--- begin The records ---

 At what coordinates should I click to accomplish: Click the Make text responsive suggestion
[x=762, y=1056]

--- end The records ---
--- begin The records ---

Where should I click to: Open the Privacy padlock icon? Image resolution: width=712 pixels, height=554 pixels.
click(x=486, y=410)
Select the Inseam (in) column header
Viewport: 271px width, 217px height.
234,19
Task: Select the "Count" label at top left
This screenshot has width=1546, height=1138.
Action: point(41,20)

--- end The records ---

▶ Your task:
Could you rewrite the listing from the line with "Task: Select the" to the line with "Action: point(41,20)", replacing "label" with "caption" and keeping everything else unchanged?

▶ Written response:
Task: Select the "Count" caption at top left
This screenshot has width=1546, height=1138.
Action: point(41,20)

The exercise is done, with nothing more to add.